86326 – clEnqueueNDRangeKernel global_work_offset ignored

Bug 86326 - clEnqueueNDRangeKernel global_work_offset ignored

Summary: clEnqueueNDRangeKernel global_work_offset ignored

Status:	RESOLVED FIXED

Alias:	None

Product:	Mesa
Classification:	Unclassified
Component:	Other (show other bugs)
Version:	10.3
Hardware:	x86 (IA32) Linux (All)

Importance:	medium normal
Assignee:	mesa-dev
QA Contact:

URL:
Whiteboard:
Keywords:

Depends on:
Blocks:

Reported:	2014-11-16 00:22 UTC by Luke-Jr
Modified:	2016-07-22 21:49 UTC (History)
CC List:	3 users (show)

See Also:
i915 platform:
i915 features:

Attachments
LLVM AMDGPU get_global_offset() patch (3.07 KB, patch) 2015-03-16 07:42 UTC, Ronie Salgado	Details \| Splinter Review
libclc get_global_offset() and get_global_id() patch (3.18 KB, patch) 2015-03-16 07:42 UTC, Ronie Salgado	Details \| Splinter Review
LLVM intrinsics patch (21.42 KB, patch) 2015-03-17 04:47 UTC, Ronie Salgado	Details \| Splinter Review
Updated libclc patch (10.45 KB, patch) 2015-03-17 04:50 UTC, Ronie Salgado	Details \| Splinter Review
Clang patch (4.86 KB, patch) 2015-03-17 04:51 UTC, Ronie Salgado	Details \| Splinter Review
LLVM intrinsics patch (v2) (22.56 KB, patch) 2015-03-17 04:58 UTC, Ronie Salgado	Details \| Splinter Review
Radeon patch for the other patches (740 bytes, patch) 2015-03-17 05:22 UTC, Ronie Salgado	Details \| Splinter Review
attachment-29014-0.html (1.50 KB, text/html) 2015-12-14 22:46 UTC, Ronie Salgado	Details
attachment-7779-0.html (2.10 KB, text/html) 2015-12-14 23:23 UTC, Ronie Salgado	Details
Show Obsolete (3) View All

Description Luke-Jr 2014-11-16 00:22:46 UTC

"global_work_offset can be used to specify an array of work_dim unsigned values that describe the offset used to calculate the global ID of a work-item. If global_work_offset is NULL, the global IDs start at offset (0, 0, ... 0)."
From: https://www.khronos.org/registry/cl/sdk/1.1/docs/man/xhtml/clEnqueueNDRangeKernel.html

However, Mesa passes this into clover/core/kernel.cpp kernel::launch, which then simply ignores it entirely.

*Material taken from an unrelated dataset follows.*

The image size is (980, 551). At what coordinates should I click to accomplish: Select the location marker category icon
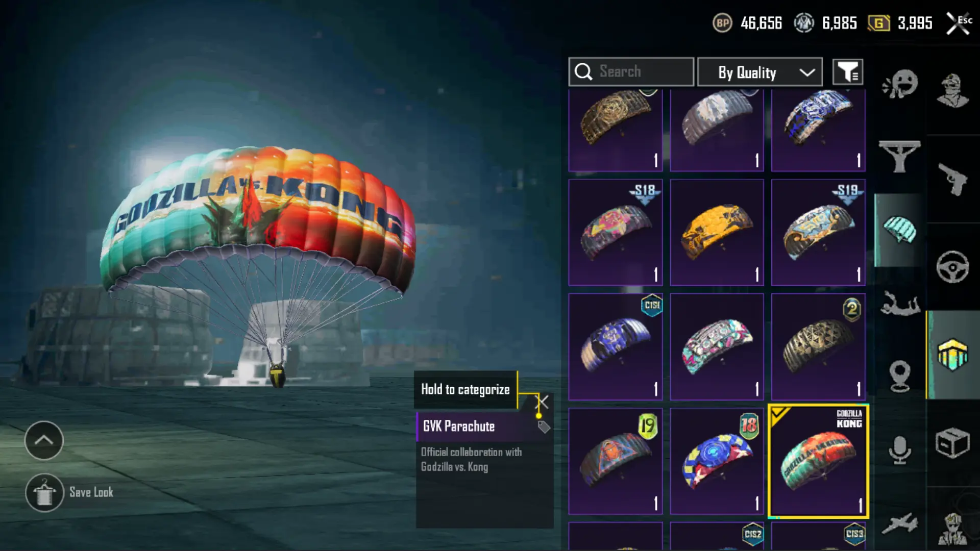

Note that OpenCL 1.0 required global_work_offset to be NULL, but Mesa claims OpenCL 1.1, and if it was only OpenCL 1.0 it would still need to fail if global_work_offset was non-NULL.

As a result of this bug, software tries to use global_work_offset and ends up with kernels executing with the wrong values for get_global_id(0)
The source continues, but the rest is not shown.